End-to-end Optimization of Data Transfer Throughput over Wide-area High-speed Networks

Project Information

Discipline
Computer Science (401) 
Orientation
Research 
Abstract

Data produced by large-scale scientific applications has reached the amount of multiple petabytes/exabytes while in transfer speed we are able to achieve multiple gigabits per second due to the improvement of high-performance optical networking technology, which can support up to 100Gbps today. The transport layer protocols (e.g. TCP), that are highly popular, were not originally designed to cope with the capacity and speed of these types of networks currently available to the scientific community.
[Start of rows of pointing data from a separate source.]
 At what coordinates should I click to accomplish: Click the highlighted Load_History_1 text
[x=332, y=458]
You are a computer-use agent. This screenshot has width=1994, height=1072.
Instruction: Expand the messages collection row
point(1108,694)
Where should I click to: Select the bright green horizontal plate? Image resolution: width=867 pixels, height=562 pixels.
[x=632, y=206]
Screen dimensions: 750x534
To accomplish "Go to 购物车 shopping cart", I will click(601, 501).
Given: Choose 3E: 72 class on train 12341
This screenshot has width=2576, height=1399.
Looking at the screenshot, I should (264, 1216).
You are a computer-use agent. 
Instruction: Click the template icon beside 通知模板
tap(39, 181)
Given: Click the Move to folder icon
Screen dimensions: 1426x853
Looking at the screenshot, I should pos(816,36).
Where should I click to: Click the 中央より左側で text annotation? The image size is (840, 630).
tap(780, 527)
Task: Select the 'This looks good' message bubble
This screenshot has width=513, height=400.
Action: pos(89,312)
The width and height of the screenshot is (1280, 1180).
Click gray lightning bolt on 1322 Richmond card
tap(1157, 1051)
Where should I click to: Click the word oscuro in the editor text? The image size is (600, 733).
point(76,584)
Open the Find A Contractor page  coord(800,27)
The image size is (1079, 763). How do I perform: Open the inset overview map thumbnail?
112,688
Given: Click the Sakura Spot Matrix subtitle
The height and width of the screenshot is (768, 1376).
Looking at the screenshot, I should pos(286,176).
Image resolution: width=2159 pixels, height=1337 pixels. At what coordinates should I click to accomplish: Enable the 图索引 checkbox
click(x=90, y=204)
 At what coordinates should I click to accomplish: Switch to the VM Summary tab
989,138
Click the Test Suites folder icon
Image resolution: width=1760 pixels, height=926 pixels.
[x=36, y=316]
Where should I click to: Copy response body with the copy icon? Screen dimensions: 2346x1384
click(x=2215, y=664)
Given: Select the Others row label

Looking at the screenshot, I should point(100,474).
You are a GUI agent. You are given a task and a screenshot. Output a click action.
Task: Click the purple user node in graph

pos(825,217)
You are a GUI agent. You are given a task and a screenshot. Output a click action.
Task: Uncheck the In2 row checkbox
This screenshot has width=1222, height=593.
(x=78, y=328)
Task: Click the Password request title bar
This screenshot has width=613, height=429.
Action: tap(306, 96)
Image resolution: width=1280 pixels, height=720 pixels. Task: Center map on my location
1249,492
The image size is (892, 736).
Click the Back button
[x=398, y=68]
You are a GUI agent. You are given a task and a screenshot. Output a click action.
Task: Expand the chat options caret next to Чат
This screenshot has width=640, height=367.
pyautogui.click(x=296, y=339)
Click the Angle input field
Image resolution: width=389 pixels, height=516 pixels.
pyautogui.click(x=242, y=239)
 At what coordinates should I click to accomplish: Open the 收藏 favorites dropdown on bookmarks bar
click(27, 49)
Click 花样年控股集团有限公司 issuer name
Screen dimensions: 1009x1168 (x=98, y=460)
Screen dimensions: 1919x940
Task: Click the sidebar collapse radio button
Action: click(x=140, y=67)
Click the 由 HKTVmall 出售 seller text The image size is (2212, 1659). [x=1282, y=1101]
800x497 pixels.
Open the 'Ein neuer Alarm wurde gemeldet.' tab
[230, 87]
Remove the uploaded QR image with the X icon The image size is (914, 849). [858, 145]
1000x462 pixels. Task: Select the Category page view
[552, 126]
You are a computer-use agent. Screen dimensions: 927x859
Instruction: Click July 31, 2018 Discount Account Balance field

Many alternative transport layer protocols have been designed to be suitable for high-speed networks, however they failed to replace the existing protocols. Moreover, to get transfer speeds of 100Gbps, the end-system capacities must also be taken into account apart from protocol improvements. The end-systems have evolved from single desktop computers to complex massively parallel multi-node clusters, supercomputers and multi-disk parallel storage systems. Additional level of parallelism by using multiple CPUs and parallel disk access are needed combined with the network protocol optimization to achieve high data transfer throughput. In this project, we develop models and algorithms in the application level that do network and end-system optimization to be able to utilize multiple Gbps bandwidth of high-speed networks by using the existing transport protocols without making any changes to the OS kernel. We claim that users should not have to change their existing protocols and tools to achieve high data transfer speeds. We achieve this in the application level via ‘end-to-end data-flow parallelism ‘in which we use parallel streams and stripes utilizing multiple CPUs and disks. It is very important to be able to utilize the network capacity without affect the existing traffic too much. Our prediction models can detect that level and only use minimal number of end-system resources to achieve that. We use very little information regarding network and end-systems by using previous transfer information or immediate samplings. We keep the overhead of the sampling to minimal through special techniques so that the overall gain in throughput will be much higher than this overhead included. We want to verify the feasibility and accuracy of the proposed prediction models by comparing to actual TCP data transfers over wide area networks. We would like to use several FutureGrid resources over wide area to validate our models.

Intellectual Merit

We will implement application-level models and algorithms to predict the best combination of protocol parameters for optimal end-to-end network throughput (i.e. num- ber of parallel data streams, TCP buffer size, I/O block size); integration of disk and CPU speed parameters into the performance model to predict the optimal number of disk (data striping) and CPU (parallelism) combinations for the best end-to-end performance; and development of an esti- mation service for advanced bandwidth reservations and provisioning. The developed models and algorithms will be implemented as a standalone service as well as being used in interaction with external data scheduling and management tools such as Stork, SRM, and Globus Online.

Broader Impacts

Developed models and algorithms will be made available via a web portal and supported by a proactive training program to ensure impact across all science communi- ties dealing with large amounts of data. We will be collaborating with TeraGrid, OSG, and DOSAR to make the services developed within this proposal available to a wide range of researchers across the nation as well as to the international community.

Project Contact

Project Lead
Tevfik Kosar (tevfikkosar) 
Project Manager
Tevfik Kosar (tevfikkosar) 
Project Members
Esma Yildirim, Engin Arslan, Jangyoung Kim, Ismail Alan, Kemal Guner, MD S Q Zulkar Nine  

Resource Requirements

Hardware Systems
  • alamo (Dell optiplex at TACC)
  • foxtrot (IBM iDataPlex at UF)
  • hotel (IBM iDataPlex at U Chicago)
  • india (IBM iDataPlex at IU)
  • sierra (IBM iDataPlex at SDSC)
 
Use of FutureGrid

We will be running TCP and UDP based transfer protocol services on several FutureGrid nodes and test our protocol optimization models on these services. We are especially interested in wide-area high-bandwith experiments.

Scale of Use

We will need 1-2 nodes on each cluster for 1-2 days per experiment. We expect to perform 3-4 experiments per month.

Project Timeline

Submitted
04/13/2011 - 10:02